Je ne voulais pas du tout « chasser » votre italianité, au contraire : je voulais dire que cet accent et ce fonds imaginaire courraient après la biche de la langue française et, en quelque sorte, l’animait, lui faisait prendre sa course et ainsi une beauté « dynamique ». Et cela, bien sûr, sans la tuer, la dénaturer, sans lui faire perdre sa grâce. Rien d’une exclusion domaniale ! J’ai d’ailleurs plutôt pensé à une poursuite (une dialectique ?) imaginaire ayant lieu dans l’esprit du poète bilingue, plutôt qu’à un conflit entre deux langues, à des violences de syntaxe ou de vocabulaire : il n’y a guère ce genre de cicatrices dans vos textes, et il y en aurait bien davantage dans les « régionalismes » de Corneille ou de Flaubert, dans le français des Bretons, ou dans les parlers créoles !!
Pour le chasseur « maudit », ce n’est pas qu’il est mauvais et que j’y suis hostile, mais qu’il est voué à une chasse « éternelle », sans fin, constitutive de son être.
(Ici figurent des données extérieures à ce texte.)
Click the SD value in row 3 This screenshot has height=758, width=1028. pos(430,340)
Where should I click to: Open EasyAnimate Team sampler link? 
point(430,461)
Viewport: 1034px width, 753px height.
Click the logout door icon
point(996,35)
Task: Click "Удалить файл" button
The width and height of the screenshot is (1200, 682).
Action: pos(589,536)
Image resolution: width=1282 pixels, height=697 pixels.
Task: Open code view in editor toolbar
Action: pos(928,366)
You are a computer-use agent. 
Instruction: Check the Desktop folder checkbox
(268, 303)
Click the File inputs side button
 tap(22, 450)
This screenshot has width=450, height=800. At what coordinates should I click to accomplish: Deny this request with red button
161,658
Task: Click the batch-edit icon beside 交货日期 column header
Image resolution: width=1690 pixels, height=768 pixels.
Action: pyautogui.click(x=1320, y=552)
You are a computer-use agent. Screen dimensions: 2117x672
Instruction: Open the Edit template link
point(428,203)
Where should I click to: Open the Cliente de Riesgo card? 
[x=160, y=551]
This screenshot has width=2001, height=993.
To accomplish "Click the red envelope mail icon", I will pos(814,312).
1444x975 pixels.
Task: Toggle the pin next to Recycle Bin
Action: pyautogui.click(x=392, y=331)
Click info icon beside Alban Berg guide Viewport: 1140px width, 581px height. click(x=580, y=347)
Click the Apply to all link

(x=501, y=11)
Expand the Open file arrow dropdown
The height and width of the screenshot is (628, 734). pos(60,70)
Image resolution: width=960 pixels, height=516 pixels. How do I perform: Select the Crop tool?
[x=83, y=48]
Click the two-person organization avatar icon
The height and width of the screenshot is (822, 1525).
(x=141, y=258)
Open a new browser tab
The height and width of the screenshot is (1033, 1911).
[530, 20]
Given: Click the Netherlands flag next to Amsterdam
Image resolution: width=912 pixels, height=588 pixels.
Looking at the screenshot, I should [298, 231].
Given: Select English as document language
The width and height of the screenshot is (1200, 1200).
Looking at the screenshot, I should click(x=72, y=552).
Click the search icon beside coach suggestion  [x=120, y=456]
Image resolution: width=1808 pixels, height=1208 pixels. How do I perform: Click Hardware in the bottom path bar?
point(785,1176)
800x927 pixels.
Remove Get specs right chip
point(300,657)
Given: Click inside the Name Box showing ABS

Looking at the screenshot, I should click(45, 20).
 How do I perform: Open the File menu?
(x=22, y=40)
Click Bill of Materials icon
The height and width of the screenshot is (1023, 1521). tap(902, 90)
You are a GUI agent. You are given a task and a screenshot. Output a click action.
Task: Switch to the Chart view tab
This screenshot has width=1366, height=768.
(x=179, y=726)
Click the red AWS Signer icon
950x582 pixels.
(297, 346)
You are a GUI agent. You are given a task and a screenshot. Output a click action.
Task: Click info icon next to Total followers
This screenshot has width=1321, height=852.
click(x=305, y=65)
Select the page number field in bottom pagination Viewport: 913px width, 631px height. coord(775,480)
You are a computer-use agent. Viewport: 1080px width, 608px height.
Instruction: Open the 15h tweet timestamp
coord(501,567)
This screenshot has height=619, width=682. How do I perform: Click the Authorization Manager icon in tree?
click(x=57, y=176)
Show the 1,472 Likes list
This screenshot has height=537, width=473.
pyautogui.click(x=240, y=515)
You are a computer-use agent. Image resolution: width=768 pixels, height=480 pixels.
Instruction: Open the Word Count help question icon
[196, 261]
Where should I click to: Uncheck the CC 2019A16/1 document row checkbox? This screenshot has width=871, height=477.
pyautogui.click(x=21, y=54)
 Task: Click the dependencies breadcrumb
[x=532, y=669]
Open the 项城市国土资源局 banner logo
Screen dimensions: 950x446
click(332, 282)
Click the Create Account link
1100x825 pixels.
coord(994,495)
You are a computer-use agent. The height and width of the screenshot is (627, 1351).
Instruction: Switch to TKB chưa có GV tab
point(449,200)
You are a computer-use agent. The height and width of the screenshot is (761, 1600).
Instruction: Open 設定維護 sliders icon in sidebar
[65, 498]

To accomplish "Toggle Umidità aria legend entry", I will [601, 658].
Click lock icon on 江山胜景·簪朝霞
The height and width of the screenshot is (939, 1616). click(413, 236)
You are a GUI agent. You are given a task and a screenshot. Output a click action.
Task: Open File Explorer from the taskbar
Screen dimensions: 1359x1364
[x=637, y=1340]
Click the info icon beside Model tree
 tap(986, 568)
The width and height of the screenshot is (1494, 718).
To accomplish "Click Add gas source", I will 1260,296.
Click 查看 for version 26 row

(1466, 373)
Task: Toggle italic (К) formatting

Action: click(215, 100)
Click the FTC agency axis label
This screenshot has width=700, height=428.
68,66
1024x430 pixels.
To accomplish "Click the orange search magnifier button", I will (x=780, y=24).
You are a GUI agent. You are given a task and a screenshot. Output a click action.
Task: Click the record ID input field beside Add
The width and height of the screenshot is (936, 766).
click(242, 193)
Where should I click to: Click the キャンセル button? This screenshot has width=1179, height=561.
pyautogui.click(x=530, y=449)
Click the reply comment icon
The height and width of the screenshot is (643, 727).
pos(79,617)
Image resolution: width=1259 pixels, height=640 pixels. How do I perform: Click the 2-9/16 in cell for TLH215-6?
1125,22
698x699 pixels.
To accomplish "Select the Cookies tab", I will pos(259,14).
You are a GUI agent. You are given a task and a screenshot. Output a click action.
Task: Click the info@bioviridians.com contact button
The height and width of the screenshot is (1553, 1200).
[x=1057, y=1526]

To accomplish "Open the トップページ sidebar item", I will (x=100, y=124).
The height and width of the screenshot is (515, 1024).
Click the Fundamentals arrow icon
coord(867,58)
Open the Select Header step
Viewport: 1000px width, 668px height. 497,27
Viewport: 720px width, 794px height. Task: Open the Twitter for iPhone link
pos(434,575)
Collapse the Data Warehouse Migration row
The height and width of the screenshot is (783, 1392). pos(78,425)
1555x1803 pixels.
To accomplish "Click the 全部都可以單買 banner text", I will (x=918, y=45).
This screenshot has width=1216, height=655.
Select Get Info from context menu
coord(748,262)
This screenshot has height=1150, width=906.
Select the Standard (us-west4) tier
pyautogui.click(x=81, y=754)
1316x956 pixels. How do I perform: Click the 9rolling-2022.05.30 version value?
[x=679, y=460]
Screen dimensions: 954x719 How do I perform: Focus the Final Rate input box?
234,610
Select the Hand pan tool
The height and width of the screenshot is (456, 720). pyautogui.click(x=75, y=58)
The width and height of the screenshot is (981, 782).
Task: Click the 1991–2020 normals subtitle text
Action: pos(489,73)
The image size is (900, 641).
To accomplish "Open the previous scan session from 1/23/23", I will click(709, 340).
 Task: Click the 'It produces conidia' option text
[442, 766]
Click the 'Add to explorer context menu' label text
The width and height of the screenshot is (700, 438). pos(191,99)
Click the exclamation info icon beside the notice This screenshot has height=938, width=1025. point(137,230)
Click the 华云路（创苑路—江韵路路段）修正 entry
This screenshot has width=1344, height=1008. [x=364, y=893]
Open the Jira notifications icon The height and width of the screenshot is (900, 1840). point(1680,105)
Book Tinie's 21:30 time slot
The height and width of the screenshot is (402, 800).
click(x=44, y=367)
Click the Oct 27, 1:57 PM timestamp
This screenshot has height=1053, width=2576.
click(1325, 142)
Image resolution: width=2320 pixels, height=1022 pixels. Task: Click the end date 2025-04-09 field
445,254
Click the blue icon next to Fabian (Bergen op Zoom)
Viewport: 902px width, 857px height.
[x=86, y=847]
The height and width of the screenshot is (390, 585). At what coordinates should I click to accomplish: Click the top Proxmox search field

J’ai imaginé que le bilinguisme ne s’efface pas, et c’est plutôt une qualité (que je n’ai pas) à mon sens.
Pour Arlequin, la richesse de son vêtement, qui fait écho à l’ingéniosité de son esprit, n’est pas une critique non plus ; même si certains diront que le vêtement de ce pauvre serviteur est à l’origine fait de pièces et de morceaux hétéroclites, je le vois plutôt, avec la tradition, comme un habit de lumière virtuose.
Pour Voltaire, j’ai maudit longtemps, dans ma jeunesse, son manque de clairvoyance en faveur des îles à sucre. Mon héritage paysan, sans doute : on n’abandonne jamais une terre, même si elle semble ne rien valoir ! Mais Voltaire était anglophile et n’aimait guère les jésuites …et il aimait la mauvaise foi.
Continuez donc à chasser (et même à flèches plus italiennes, arbalètes génoises ou bombardes florentines) dans la prairie française de la littérature afin que la biche y fasse des bonds nouveaux.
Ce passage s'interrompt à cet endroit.